Ponderemos que todos os negócios tem os seus prós e contras e devemos
analisá-los de forma racional. Por mais que existam critérios rígidos de seleção
de franqueados, o maior peso da balança está na capacidade de investimento do
candidato. Isso não é um fato? Pelo menos é um fator 100% excludente. O sistema
de franchising, em teoria, facilita a vida de quem quer ter um negócio próprio,
mas engana-se o franqueado que se engaja nesse mundo acreditando que receberá
tudo de mão beijada, bastando abrir as portas do negócio para o caixa da empresa
começar a faturar os seus “milhões”. Passemos da fundamental parte sobre a
escolha do ponto, localização, responsabilidades primeiras do franqueador e
pulemos para a prática do negócio.
Imagine-se já um dono de sua própria franquia. Você e sua equipe foram
treinados, o sistema de gestão está implantado, o estoque inicial está
“brilhando de novo” no expositor, se a opção foi por produtos, e tudo está nos
“conformes”. O franqueador ofereceu um estudo da média de receita versus
rentabilidade do negócio atraente e esse foi o ponto chave de sua decisão. Tudo
parece fantástico e simples demais, porém não o é. O ponto aqui não é
desestimular o negócio de franquia e sim clarificar que, seja como for, o
negócio é seu e deve ser gerido por você nos “moldes tradicionais” da
adminsitração e do marketing. Aquele critério que os franqueados estabelecem e
que diz: “não exige experiência anterior”, não exclui a necessidade de obtenção
de experiência futura, ou seja, todo franqueado deve adquirir boas noções de
gestão de negócios. Por quê? Simplesmente porque franquia não deixa de ser um
negócio muitas vezes de altos investimentos, para o público a quem se destina, e
com uma parcela significativa de royalties e serem pagos, que é a fatia
financeira relativa às facilidades do modelo de franchising. É, em outras
palavras, o pagamento pelo know-how repassado. Mas voltemos a parte prática.

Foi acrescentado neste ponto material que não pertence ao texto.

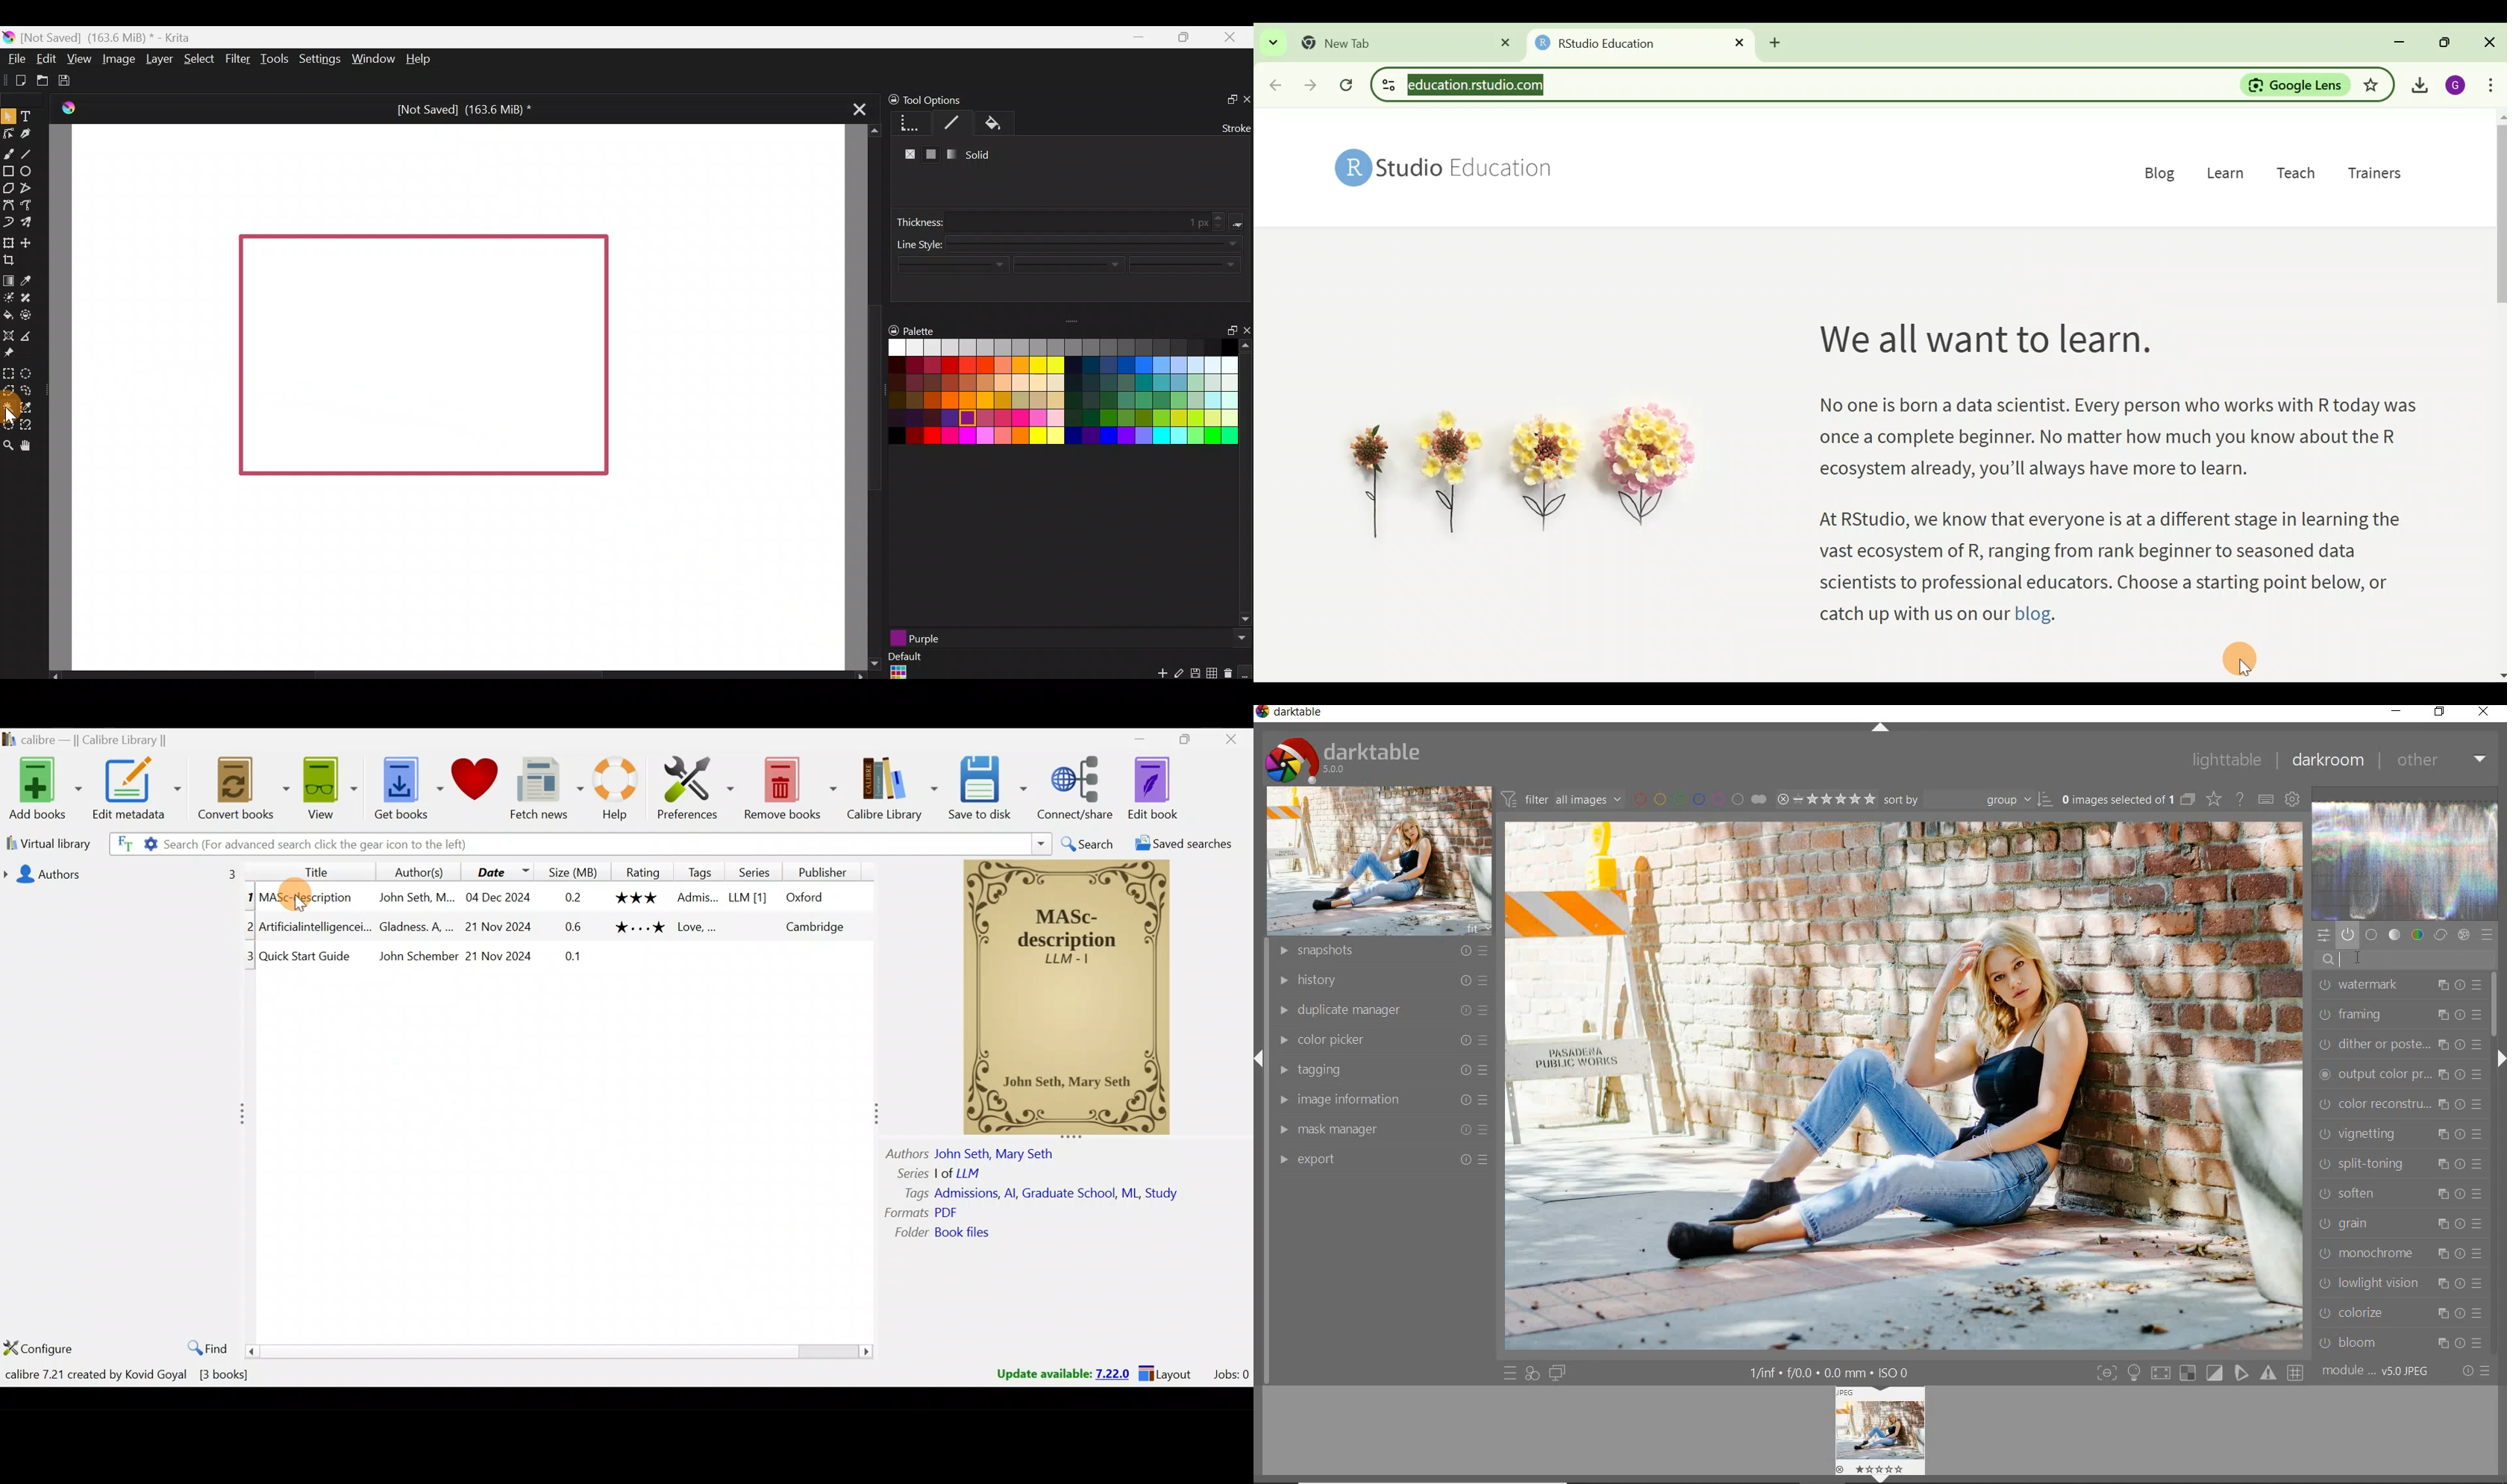  What do you see at coordinates (1380, 1159) in the screenshot?
I see `export` at bounding box center [1380, 1159].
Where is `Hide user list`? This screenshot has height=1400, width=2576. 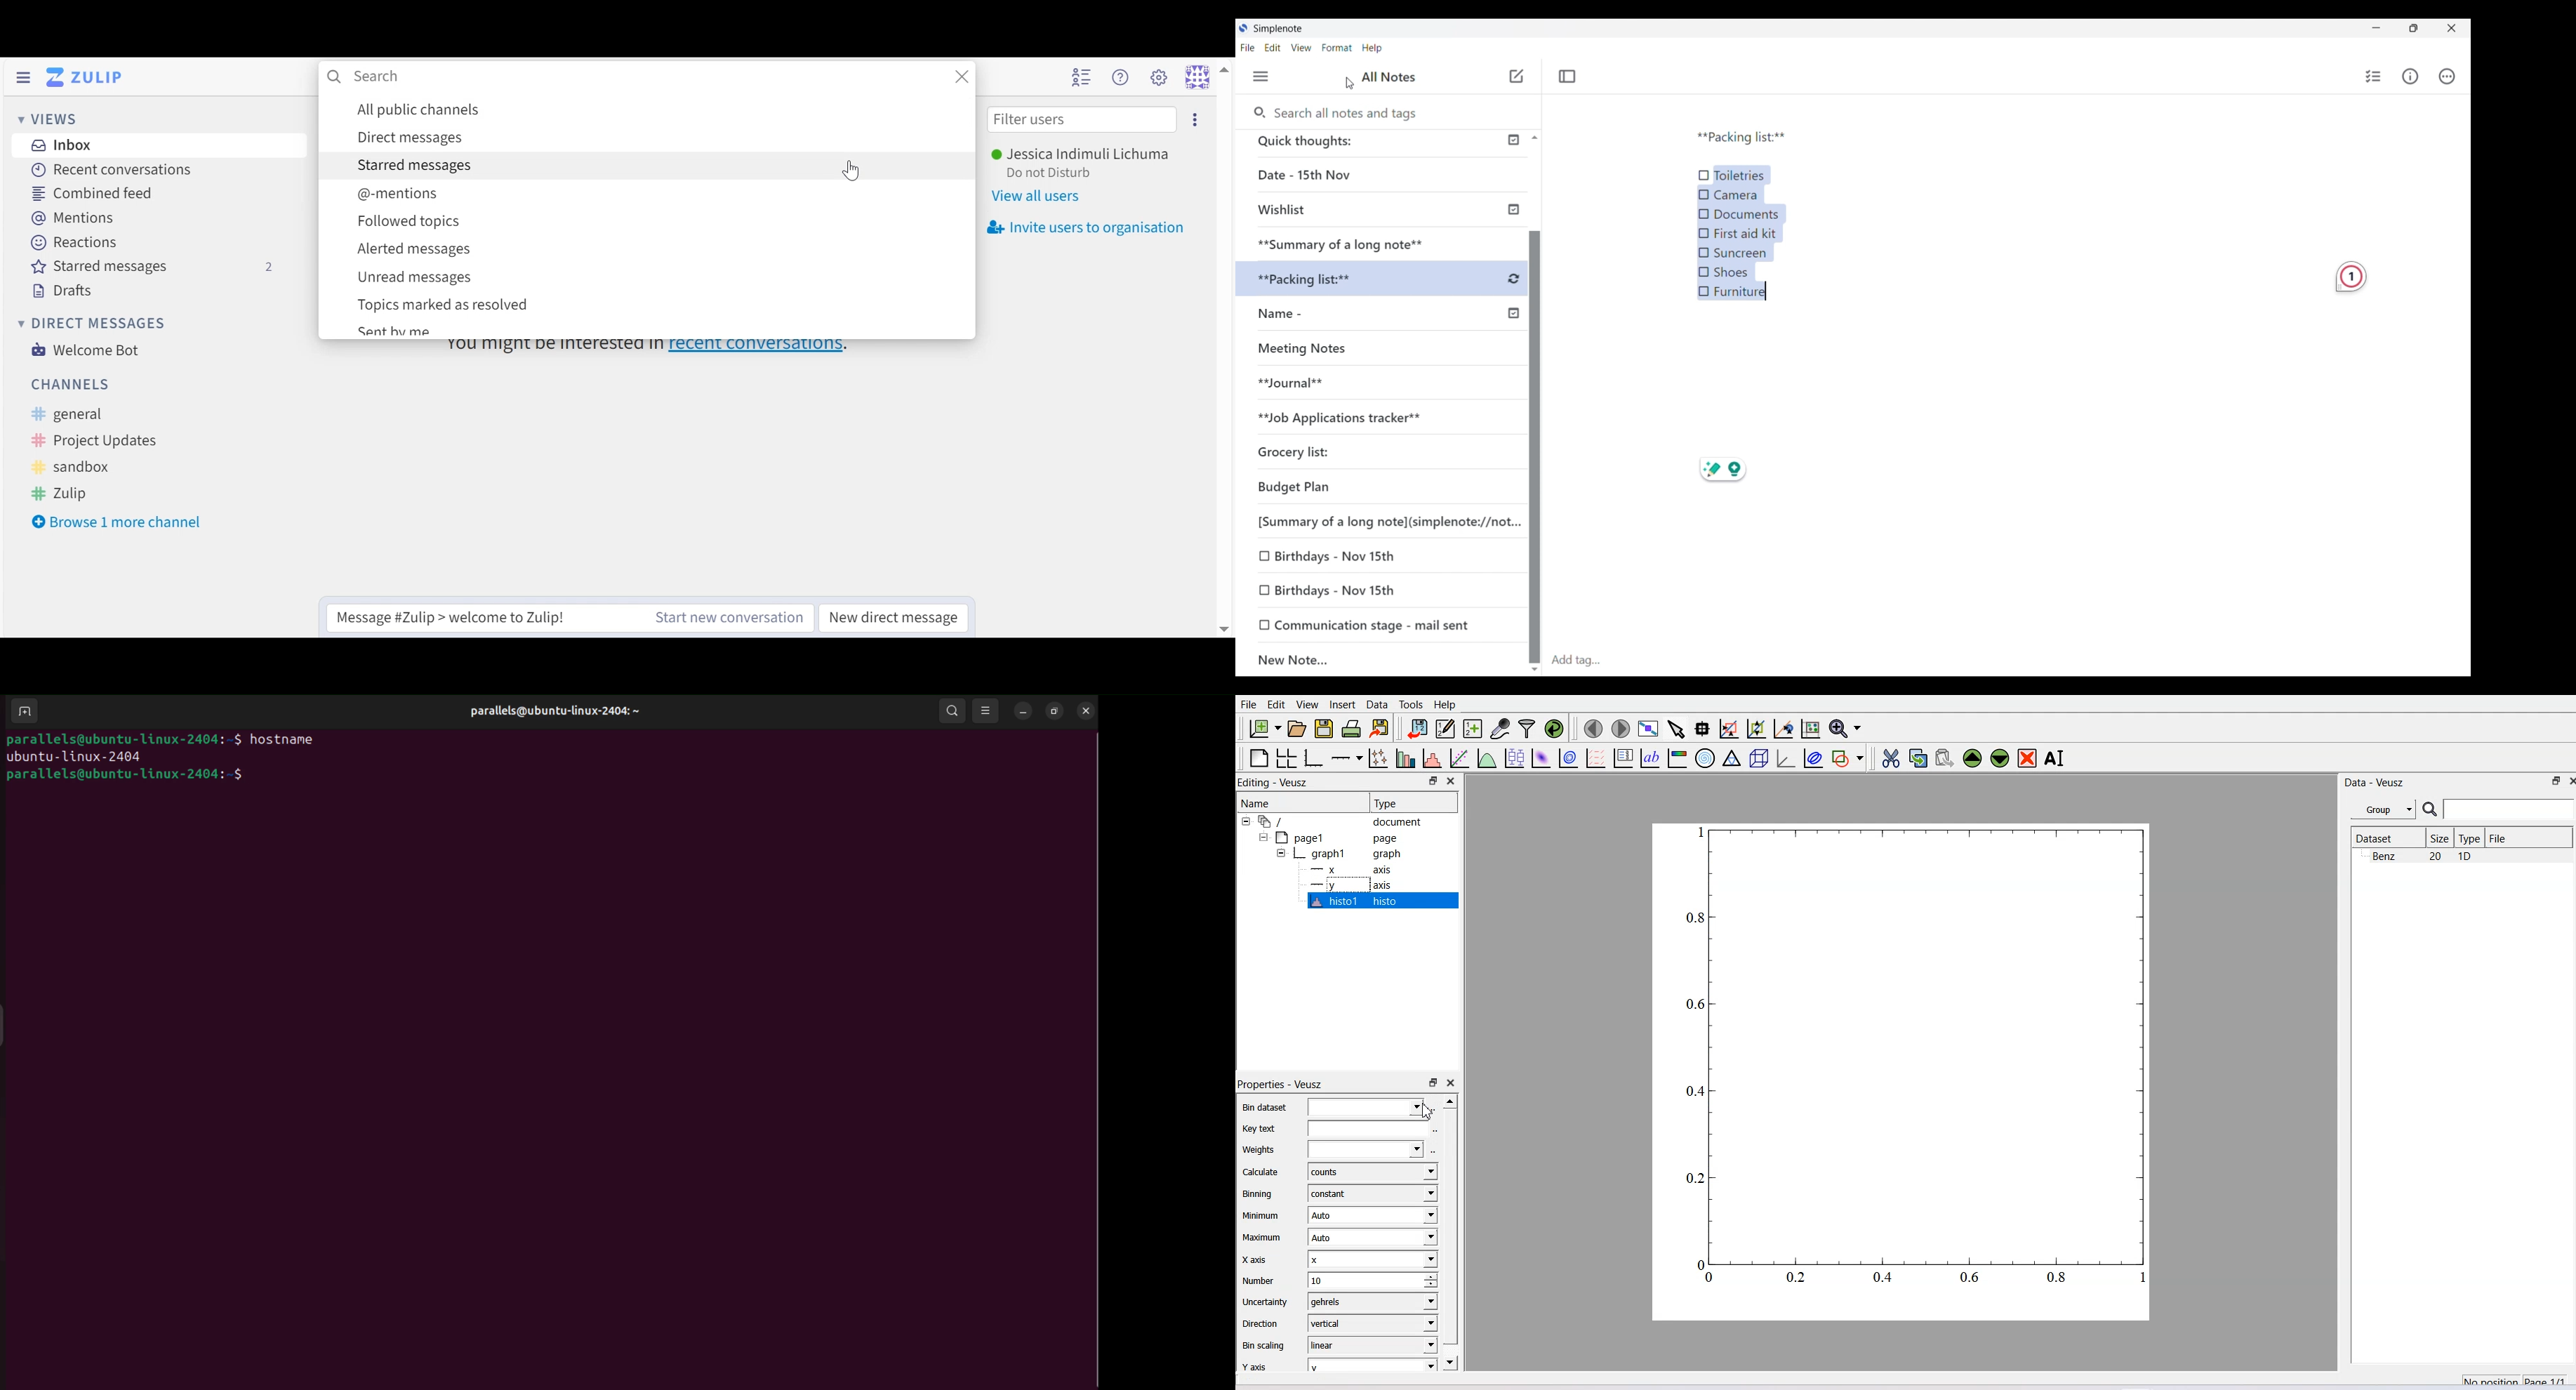
Hide user list is located at coordinates (1084, 77).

Seu negócio está de portas abertas, e agora? Em primeiro lugar, você será um
franqueado partime ou dedicado ao negócio? Se a resposta for partime, é porque
nesse momento um gerente está “tomando conta” do seu negócio. Não? Não houve a
contratação de um gerente ou responsável? Ah sim, alguém da família desempenhará
esse papel, que é alguém de sua confiança. De fato a confinaça é fundamental,
mas o conhecimento de todo o processo de gestão é primordial. Já ouviu aquela
expresão: “É o olho do dono que engorda o gado?”. Pois é...E se a resposta foi
dedicação em tempo integral? Bom, diria que neste caso não espere que os lucros
venham saltitando para a sua conta bancária por inércia. Não é assim que
funciona. Mesmo que a sua franquia seja altamente padronizada e conhecida,
existe sempre o fator da concorrência que leva à necessidade do diferencial. Que
diferencial é esse? O atendimento é um deles e é importantíssimo, para começar.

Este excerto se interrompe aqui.